Provided records
* * * * *

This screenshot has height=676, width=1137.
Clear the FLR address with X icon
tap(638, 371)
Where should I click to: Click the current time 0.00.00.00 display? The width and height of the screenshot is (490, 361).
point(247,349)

* * * * *

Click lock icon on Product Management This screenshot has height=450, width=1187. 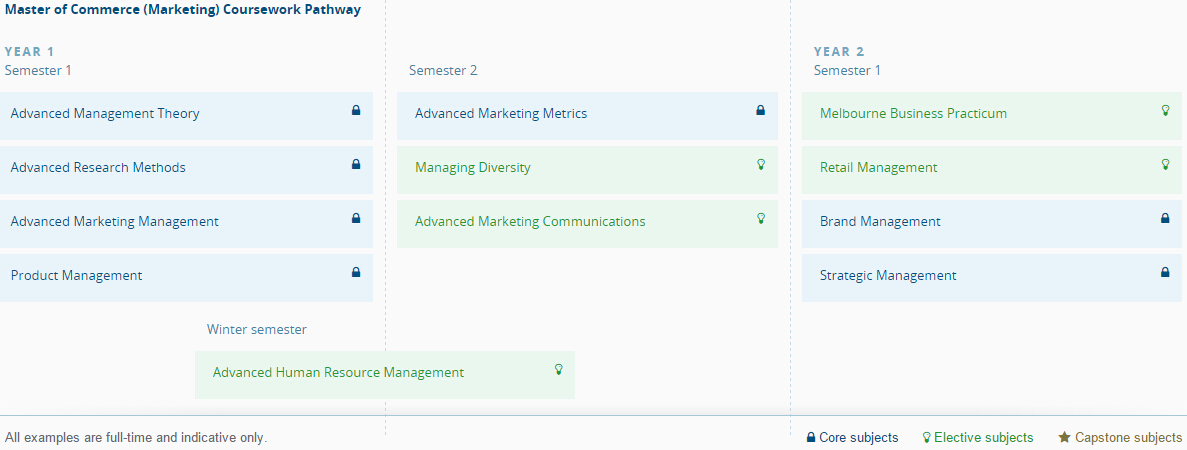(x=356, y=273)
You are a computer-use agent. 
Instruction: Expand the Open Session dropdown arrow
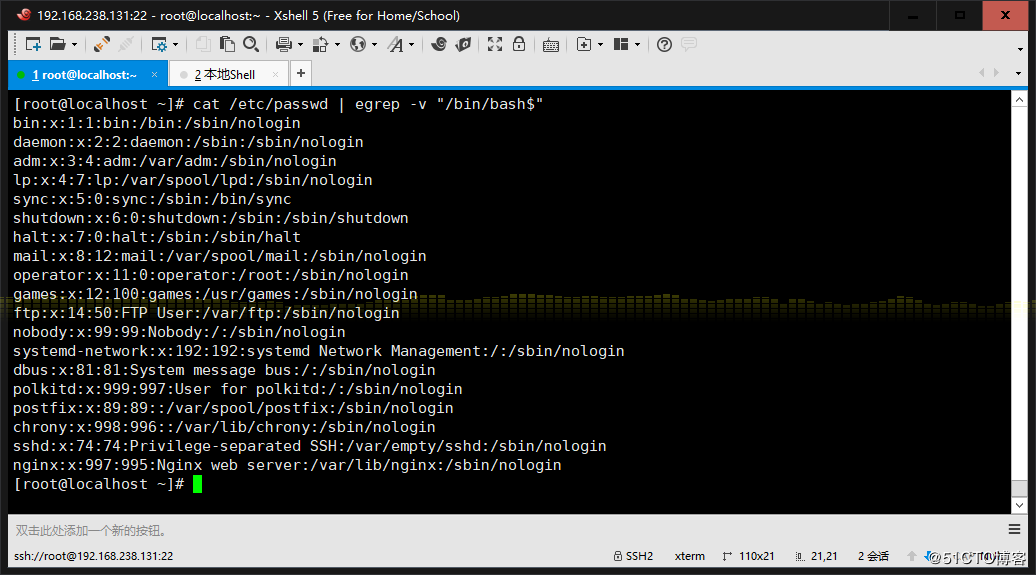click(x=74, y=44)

* * * * *

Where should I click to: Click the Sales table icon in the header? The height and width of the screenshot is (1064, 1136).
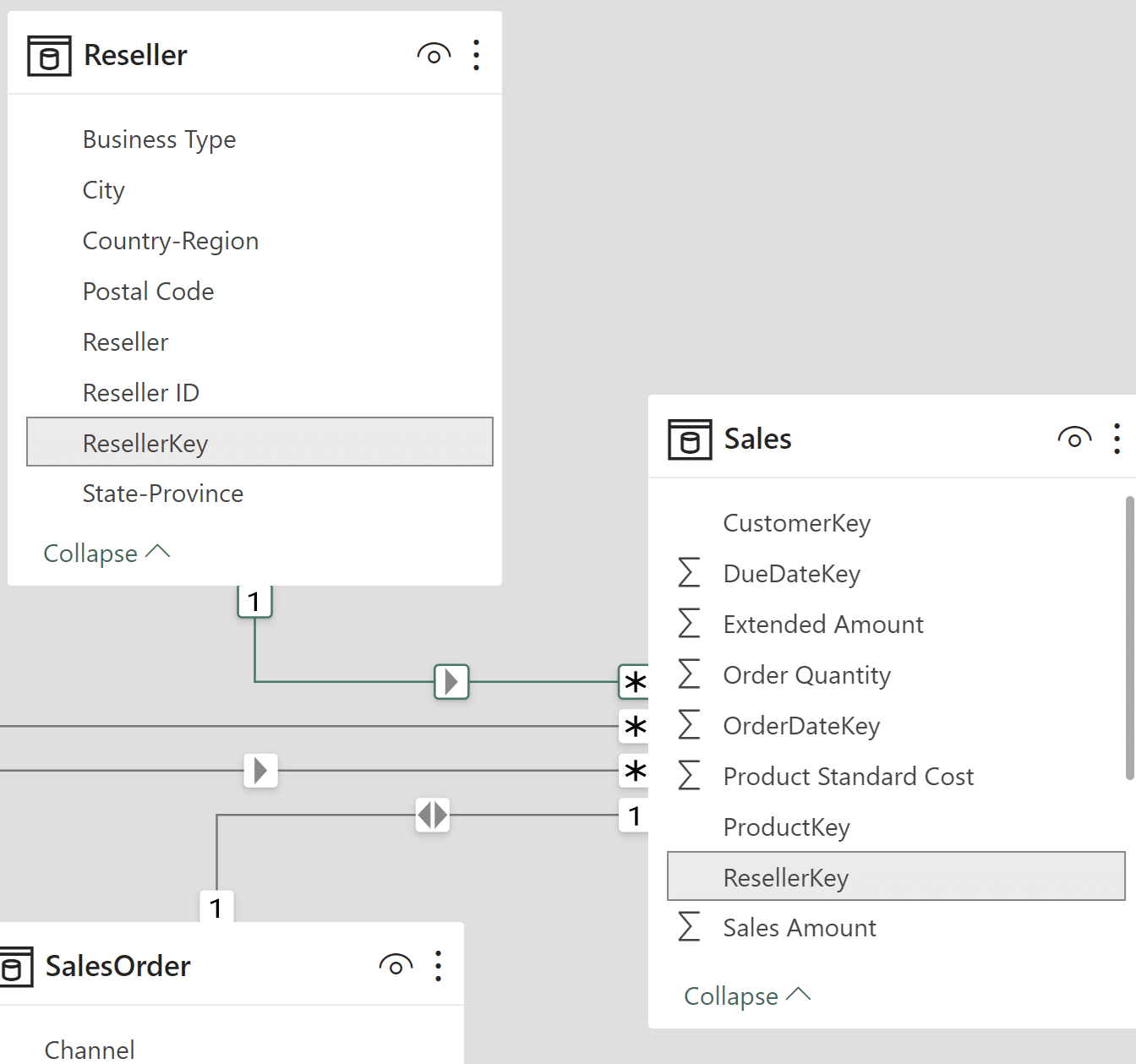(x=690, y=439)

* * * * *

Instruction
Arrange the lines as a Markdown table, starting with the line containing "Where should I click to: Click the current" and going on through the line containing "point(247,349)", both included. Use the columns Row and Line, number each row, and leave out blank lines.

Final result
| Row | Line |
|---|---|
| 1 | Where should I click to: Click the current time 0.00.00.00 display? The width and height of the screenshot is (490, 361). |
| 2 | point(247,349) |